- ASSIGNMENT -
Every entry must appear in the answer exactly as written.

- THE DATA -
************
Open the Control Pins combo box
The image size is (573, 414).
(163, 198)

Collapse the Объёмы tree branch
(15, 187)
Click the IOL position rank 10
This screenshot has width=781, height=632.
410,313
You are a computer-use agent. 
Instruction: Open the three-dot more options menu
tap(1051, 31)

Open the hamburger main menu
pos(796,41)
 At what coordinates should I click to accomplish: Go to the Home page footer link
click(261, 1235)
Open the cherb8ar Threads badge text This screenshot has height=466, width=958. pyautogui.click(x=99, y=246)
************
- COMPLETED TASK -
Open the Control Pins combo box
The image size is (573, 414).
(163, 198)

Collapse the Объёмы tree branch
(15, 187)
Click the IOL position rank 10
This screenshot has width=781, height=632.
410,313
You are a computer-use agent. 
Instruction: Open the three-dot more options menu
tap(1051, 31)

Open the hamburger main menu
pos(796,41)
 At what coordinates should I click to accomplish: Go to the Home page footer link
click(261, 1235)
Open the cherb8ar Threads badge text This screenshot has height=466, width=958. pyautogui.click(x=99, y=246)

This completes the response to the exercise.